Record set:
## Start

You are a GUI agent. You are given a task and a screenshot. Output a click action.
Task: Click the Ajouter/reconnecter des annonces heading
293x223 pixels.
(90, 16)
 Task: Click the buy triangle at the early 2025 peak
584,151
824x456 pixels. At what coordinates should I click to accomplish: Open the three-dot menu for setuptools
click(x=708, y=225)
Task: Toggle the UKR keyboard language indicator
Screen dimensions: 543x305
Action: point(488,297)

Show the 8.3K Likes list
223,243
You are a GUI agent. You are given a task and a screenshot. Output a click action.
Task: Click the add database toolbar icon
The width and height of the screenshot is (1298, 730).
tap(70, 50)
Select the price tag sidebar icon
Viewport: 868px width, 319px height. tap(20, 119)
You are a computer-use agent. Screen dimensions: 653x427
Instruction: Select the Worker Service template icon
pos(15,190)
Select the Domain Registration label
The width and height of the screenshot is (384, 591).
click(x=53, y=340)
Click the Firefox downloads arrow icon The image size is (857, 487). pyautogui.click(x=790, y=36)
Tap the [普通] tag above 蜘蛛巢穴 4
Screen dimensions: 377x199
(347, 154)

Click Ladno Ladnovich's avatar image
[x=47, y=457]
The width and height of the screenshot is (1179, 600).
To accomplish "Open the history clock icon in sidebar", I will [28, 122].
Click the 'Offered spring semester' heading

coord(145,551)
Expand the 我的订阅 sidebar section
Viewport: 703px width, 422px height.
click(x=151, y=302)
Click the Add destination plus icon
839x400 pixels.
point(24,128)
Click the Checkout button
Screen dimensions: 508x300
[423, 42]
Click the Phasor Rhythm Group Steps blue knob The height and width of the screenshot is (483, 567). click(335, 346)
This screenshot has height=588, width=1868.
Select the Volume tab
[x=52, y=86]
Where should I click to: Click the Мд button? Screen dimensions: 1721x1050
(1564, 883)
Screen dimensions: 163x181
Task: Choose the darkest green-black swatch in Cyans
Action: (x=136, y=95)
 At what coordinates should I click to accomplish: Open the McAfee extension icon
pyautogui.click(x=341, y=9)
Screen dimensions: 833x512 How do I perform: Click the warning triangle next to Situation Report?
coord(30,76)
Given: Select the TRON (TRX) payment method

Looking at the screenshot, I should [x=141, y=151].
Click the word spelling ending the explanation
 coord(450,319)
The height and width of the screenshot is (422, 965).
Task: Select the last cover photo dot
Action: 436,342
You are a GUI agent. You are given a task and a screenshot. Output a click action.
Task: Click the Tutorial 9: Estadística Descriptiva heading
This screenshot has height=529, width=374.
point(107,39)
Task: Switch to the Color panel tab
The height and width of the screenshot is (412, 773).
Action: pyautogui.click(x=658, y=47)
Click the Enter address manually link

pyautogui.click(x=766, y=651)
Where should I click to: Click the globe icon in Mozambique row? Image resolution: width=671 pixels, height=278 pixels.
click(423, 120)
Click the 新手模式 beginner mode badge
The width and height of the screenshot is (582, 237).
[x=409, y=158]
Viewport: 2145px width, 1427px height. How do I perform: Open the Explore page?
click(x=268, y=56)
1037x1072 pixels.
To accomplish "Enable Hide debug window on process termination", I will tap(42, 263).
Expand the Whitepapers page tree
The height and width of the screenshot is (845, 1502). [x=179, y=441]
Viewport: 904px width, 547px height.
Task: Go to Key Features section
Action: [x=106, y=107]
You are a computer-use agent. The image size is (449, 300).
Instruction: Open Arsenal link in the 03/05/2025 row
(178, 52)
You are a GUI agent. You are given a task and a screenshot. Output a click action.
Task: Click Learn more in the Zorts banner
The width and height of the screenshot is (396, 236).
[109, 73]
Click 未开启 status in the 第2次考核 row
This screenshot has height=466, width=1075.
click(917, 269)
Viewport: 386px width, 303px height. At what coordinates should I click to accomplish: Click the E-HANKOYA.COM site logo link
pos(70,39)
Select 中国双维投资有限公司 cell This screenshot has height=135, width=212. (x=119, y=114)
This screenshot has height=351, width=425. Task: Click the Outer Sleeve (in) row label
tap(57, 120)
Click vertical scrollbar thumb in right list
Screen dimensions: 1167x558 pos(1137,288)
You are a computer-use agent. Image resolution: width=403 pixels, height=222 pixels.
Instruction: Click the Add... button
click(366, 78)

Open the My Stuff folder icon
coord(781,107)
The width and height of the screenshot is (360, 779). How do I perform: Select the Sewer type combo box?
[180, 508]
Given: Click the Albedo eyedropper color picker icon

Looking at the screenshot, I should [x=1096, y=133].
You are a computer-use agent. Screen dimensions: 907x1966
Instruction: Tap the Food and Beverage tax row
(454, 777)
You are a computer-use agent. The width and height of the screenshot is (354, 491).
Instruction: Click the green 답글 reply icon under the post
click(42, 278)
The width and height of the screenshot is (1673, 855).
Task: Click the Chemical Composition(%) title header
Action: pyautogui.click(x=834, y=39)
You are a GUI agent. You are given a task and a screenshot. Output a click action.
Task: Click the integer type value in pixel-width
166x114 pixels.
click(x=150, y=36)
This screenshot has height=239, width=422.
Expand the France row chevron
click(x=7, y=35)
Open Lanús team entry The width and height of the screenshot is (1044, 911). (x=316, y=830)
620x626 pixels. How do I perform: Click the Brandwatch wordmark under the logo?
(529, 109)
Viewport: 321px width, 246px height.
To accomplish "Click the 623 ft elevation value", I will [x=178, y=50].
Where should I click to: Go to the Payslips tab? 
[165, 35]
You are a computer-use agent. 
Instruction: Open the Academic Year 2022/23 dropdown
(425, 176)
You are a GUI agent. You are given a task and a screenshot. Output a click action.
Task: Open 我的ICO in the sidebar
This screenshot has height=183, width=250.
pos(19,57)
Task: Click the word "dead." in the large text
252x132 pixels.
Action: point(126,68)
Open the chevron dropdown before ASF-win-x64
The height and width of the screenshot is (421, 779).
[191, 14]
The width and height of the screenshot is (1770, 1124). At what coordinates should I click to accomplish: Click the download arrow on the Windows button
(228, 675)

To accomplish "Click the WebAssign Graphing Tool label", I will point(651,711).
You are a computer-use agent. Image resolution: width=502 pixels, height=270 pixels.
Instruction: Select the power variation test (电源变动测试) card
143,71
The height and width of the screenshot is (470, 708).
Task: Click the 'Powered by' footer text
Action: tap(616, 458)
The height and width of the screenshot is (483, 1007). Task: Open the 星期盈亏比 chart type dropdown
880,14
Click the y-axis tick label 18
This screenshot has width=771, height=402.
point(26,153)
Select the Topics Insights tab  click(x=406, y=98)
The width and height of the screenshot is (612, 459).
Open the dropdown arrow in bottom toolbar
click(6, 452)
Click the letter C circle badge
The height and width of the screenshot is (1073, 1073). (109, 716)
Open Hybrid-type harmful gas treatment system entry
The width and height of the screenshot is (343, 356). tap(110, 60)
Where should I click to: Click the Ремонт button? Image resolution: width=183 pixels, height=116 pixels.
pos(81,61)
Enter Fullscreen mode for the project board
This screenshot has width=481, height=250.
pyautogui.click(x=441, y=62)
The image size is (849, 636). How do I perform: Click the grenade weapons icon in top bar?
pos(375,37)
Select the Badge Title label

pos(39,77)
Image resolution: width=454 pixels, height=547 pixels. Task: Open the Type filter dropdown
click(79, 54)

## End

Exercise aim:
Reproduce the listing with "GUI agent" substituted by "GUI assistant" throughout, leaving everything else unchanged.

Written solution:
You are a GUI assistant. You are given a task and a screenshot. Output a click action.
Task: Click the Ajouter/reconnecter des annonces heading
293x223 pixels.
(90, 16)
 Task: Click the buy triangle at the early 2025 peak
584,151
824x456 pixels. At what coordinates should I click to accomplish: Open the three-dot menu for setuptools
click(x=708, y=225)
Task: Toggle the UKR keyboard language indicator
Screen dimensions: 543x305
Action: point(488,297)

Show the 8.3K Likes list
223,243
You are a GUI assistant. You are given a task and a screenshot. Output a click action.
Task: Click the add database toolbar icon
The width and height of the screenshot is (1298, 730).
tap(70, 50)
Select the price tag sidebar icon
Viewport: 868px width, 319px height. tap(20, 119)
You are a computer-use agent. Screen dimensions: 653x427
Instruction: Select the Worker Service template icon
pos(15,190)
Select the Domain Registration label
The width and height of the screenshot is (384, 591).
click(x=53, y=340)
Click the Firefox downloads arrow icon The image size is (857, 487). pyautogui.click(x=790, y=36)
Tap the [普通] tag above 蜘蛛巢穴 4
Screen dimensions: 377x199
(347, 154)

Click Ladno Ladnovich's avatar image
[x=47, y=457]
The width and height of the screenshot is (1179, 600).
To accomplish "Open the history clock icon in sidebar", I will [28, 122].
Click the 'Offered spring semester' heading

coord(145,551)
Expand the 我的订阅 sidebar section
Viewport: 703px width, 422px height.
click(x=151, y=302)
Click the Add destination plus icon
839x400 pixels.
point(24,128)
Click the Checkout button
Screen dimensions: 508x300
[423, 42]
Click the Phasor Rhythm Group Steps blue knob The height and width of the screenshot is (483, 567). click(335, 346)
This screenshot has height=588, width=1868.
Select the Volume tab
[x=52, y=86]
Where should I click to: Click the Мд button? Screen dimensions: 1721x1050
(1564, 883)
Screen dimensions: 163x181
Task: Choose the darkest green-black swatch in Cyans
Action: (x=136, y=95)
 At what coordinates should I click to accomplish: Open the McAfee extension icon
pyautogui.click(x=341, y=9)
Screen dimensions: 833x512 How do I perform: Click the warning triangle next to Situation Report?
coord(30,76)
Given: Select the TRON (TRX) payment method

Looking at the screenshot, I should [x=141, y=151].
Click the word spelling ending the explanation
 coord(450,319)
The height and width of the screenshot is (422, 965).
Task: Select the last cover photo dot
Action: 436,342
You are a GUI assistant. You are given a task and a screenshot. Output a click action.
Task: Click the Tutorial 9: Estadística Descriptiva heading
This screenshot has height=529, width=374.
point(107,39)
Task: Switch to the Color panel tab
The height and width of the screenshot is (412, 773).
Action: pyautogui.click(x=658, y=47)
Click the Enter address manually link

pyautogui.click(x=766, y=651)
Where should I click to: Click the globe icon in Mozambique row? Image resolution: width=671 pixels, height=278 pixels.
click(423, 120)
Click the 新手模式 beginner mode badge
The width and height of the screenshot is (582, 237).
[x=409, y=158]
Viewport: 2145px width, 1427px height. How do I perform: Open the Explore page?
click(x=268, y=56)
1037x1072 pixels.
To accomplish "Enable Hide debug window on process termination", I will tap(42, 263).
Expand the Whitepapers page tree
The height and width of the screenshot is (845, 1502). [x=179, y=441]
Viewport: 904px width, 547px height.
Task: Go to Key Features section
Action: [x=106, y=107]
You are a computer-use agent. The image size is (449, 300).
Instruction: Open Arsenal link in the 03/05/2025 row
(178, 52)
You are a GUI assistant. You are given a task and a screenshot. Output a click action.
Task: Click Learn more in the Zorts banner
The width and height of the screenshot is (396, 236).
[109, 73]
Click 未开启 status in the 第2次考核 row
This screenshot has height=466, width=1075.
click(917, 269)
Viewport: 386px width, 303px height. At what coordinates should I click to accomplish: Click the E-HANKOYA.COM site logo link
pos(70,39)
Select 中国双维投资有限公司 cell This screenshot has height=135, width=212. (x=119, y=114)
This screenshot has height=351, width=425. Task: Click the Outer Sleeve (in) row label
tap(57, 120)
Click vertical scrollbar thumb in right list
Screen dimensions: 1167x558 pos(1137,288)
You are a computer-use agent. Image resolution: width=403 pixels, height=222 pixels.
Instruction: Click the Add... button
click(366, 78)

Open the My Stuff folder icon
coord(781,107)
The width and height of the screenshot is (360, 779). How do I perform: Select the Sewer type combo box?
[180, 508]
Given: Click the Albedo eyedropper color picker icon

Looking at the screenshot, I should [x=1096, y=133].
You are a computer-use agent. Screen dimensions: 907x1966
Instruction: Tap the Food and Beverage tax row
(454, 777)
You are a computer-use agent. The width and height of the screenshot is (354, 491).
Instruction: Click the green 답글 reply icon under the post
click(42, 278)
The width and height of the screenshot is (1673, 855).
Task: Click the Chemical Composition(%) title header
Action: pyautogui.click(x=834, y=39)
You are a GUI assistant. You are given a task and a screenshot. Output a click action.
Task: Click the integer type value in pixel-width
166x114 pixels.
click(x=150, y=36)
This screenshot has height=239, width=422.
Expand the France row chevron
click(x=7, y=35)
Open Lanús team entry The width and height of the screenshot is (1044, 911). (x=316, y=830)
620x626 pixels. How do I perform: Click the Brandwatch wordmark under the logo?
(529, 109)
Viewport: 321px width, 246px height.
To accomplish "Click the 623 ft elevation value", I will [x=178, y=50].
Where should I click to: Go to the Payslips tab? 
[165, 35]
You are a computer-use agent. 
Instruction: Open the Academic Year 2022/23 dropdown
(425, 176)
You are a GUI assistant. You are given a task and a screenshot. Output a click action.
Task: Open 我的ICO in the sidebar
This screenshot has height=183, width=250.
pos(19,57)
Task: Click the word "dead." in the large text
252x132 pixels.
Action: point(126,68)
Open the chevron dropdown before ASF-win-x64
The height and width of the screenshot is (421, 779).
[191, 14]
The width and height of the screenshot is (1770, 1124). At what coordinates should I click to accomplish: Click the download arrow on the Windows button
(228, 675)

To accomplish "Click the WebAssign Graphing Tool label", I will point(651,711).
You are a computer-use agent. Image resolution: width=502 pixels, height=270 pixels.
Instruction: Select the power variation test (电源变动测试) card
143,71
The height and width of the screenshot is (470, 708).
Task: Click the 'Powered by' footer text
Action: tap(616, 458)
The height and width of the screenshot is (483, 1007). Task: Open the 星期盈亏比 chart type dropdown
880,14
Click the y-axis tick label 18
This screenshot has width=771, height=402.
point(26,153)
Select the Topics Insights tab  click(x=406, y=98)
The width and height of the screenshot is (612, 459).
Open the dropdown arrow in bottom toolbar
click(6, 452)
Click the letter C circle badge
The height and width of the screenshot is (1073, 1073). (109, 716)
Open Hybrid-type harmful gas treatment system entry
The width and height of the screenshot is (343, 356). tap(110, 60)
Where should I click to: Click the Ремонт button? Image resolution: width=183 pixels, height=116 pixels.
pos(81,61)
Enter Fullscreen mode for the project board
This screenshot has width=481, height=250.
pyautogui.click(x=441, y=62)
The image size is (849, 636). How do I perform: Click the grenade weapons icon in top bar?
pos(375,37)
Select the Badge Title label

pos(39,77)
Image resolution: width=454 pixels, height=547 pixels. Task: Open the Type filter dropdown
click(79, 54)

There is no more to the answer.